The invention relates to a preparation method of antibacterial nanofiber based on a polyelectrolyte-surfactant compound. The method comprises the following steps: hydrolyzing polyacrylonitrile to obtain polyelectrolyte high polymer, then self-assembling the polyelectrolyte high polymer with surfactant quaternary ammonium salt to obtain a polyelectrolyte-surfactant compound, and finally performing electrostatic spinning to obtain the polyelectrolyte-surfactant compound antibacterial nanofiber. The method has the advantages of simple preparation route, mild reaction conditions, low cost and no toxicity; the obtained nano-fiber has better antibacterial effect and long-acting performance, reduces subsequent finishing procedures and expands the application range of the polyelectrolyte-surfactant composite.

Description

Preparation method of antibacterial nanofiber based on polyelectrolyte-surfactant composite

Technical Field

The invention belongs to the field of preparation of antibacterial nanofibers, and particularly relates to a preparation method of antibacterial nanofibers based on a polyelectrolyte-surfactant composite.

Background

Microorganisms pose great harm to human health and life, and rapidly reproduce under appropriate conditions to spread diseases, thereby affecting the living environment of human beings. The textile is an important medium for transmitting germs and can provide conditions for the reproduction and living of microorganisms. Therefore, the research on the antibacterial textile has important significance. The antibacterial fiber is a novel functional material with sterilization and bacteriostasis performance, and the core component of the antibacterial fiber is an antibacterial material. The preparation of the antibacterial fiber mainly comprises the following steps: the antibacterial agent is mixed into the fiber by a physical method, the polymer structure of the chemical fiber is chemically modified or grafted, and a composite spinning technique is used.

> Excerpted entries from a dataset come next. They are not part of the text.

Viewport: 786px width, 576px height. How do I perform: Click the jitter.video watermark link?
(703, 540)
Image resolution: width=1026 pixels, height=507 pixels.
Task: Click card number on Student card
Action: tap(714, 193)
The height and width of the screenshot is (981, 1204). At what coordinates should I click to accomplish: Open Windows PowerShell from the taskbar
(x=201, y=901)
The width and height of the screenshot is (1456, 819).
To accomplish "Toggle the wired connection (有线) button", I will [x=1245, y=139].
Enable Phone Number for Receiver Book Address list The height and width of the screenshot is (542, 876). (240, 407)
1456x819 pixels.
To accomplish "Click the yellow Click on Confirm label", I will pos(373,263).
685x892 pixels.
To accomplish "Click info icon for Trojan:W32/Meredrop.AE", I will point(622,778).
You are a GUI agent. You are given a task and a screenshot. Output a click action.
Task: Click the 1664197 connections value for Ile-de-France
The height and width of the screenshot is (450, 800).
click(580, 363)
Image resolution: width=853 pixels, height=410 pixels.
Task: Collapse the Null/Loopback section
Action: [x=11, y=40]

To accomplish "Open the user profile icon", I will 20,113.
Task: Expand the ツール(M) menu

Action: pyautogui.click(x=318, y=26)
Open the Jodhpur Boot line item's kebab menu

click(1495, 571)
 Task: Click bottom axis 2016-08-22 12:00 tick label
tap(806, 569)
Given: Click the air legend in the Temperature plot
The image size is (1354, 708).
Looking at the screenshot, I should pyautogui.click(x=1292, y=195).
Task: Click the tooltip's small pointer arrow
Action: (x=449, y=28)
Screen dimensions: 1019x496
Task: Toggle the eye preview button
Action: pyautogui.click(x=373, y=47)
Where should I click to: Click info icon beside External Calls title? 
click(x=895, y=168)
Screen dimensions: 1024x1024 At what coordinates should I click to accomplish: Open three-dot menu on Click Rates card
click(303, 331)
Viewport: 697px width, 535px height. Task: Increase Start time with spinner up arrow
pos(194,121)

The electrostatic spinning technology is a simple and effective method for preparing the antibacterial nanofibers, and the electrospun nanofibers have huge specific surface area and wide application prospect. Polyelectrolyte self-assembly with oppositely charged surfactants in dilute solution can form molecularly ordered solid material-polyelectrolyte-surfactant complexes. Researchers have made more intensive studies on the interaction between the two in aqueous solution, but the polyelectrolyte-surfactant complex of solid structure has been less studied, especially in terms of its functional application. According to the invention, the polyelectrolyte and the quaternary ammonium salt cationic surfactant with antibacterial property are self-assembled to obtain the polyelectrolyte-surfactant compound, and the antibacterial nanofiber is obtained by an electrostatic spinning technology, so that the application range of the antibacterial nanofiber is expanded.

Disclosure of Invention

The invention aims to solve the technical problem of providing a preparation method of antibacterial nanofiber based on polyelectrolyte-surfactant composite, and expanding the application range of the polyelectrolyte-surfactant composite.

The preparation method of the antibacterial nanofiber based on the polyelectrolyte-surfactant composite comprises the steps of hydrolyzing polyacrylonitrile to obtain a polyelectrolyte high polymer, then self-assembling the polyelectrolyte high polymer with surfactant quaternary ammonium salt to obtain the polyelectrolyte-surfactant composite, and finally performing electrostatic spinning to obtain the antibacterial nanofiber based on the polyelectrolyte-surfactant composite.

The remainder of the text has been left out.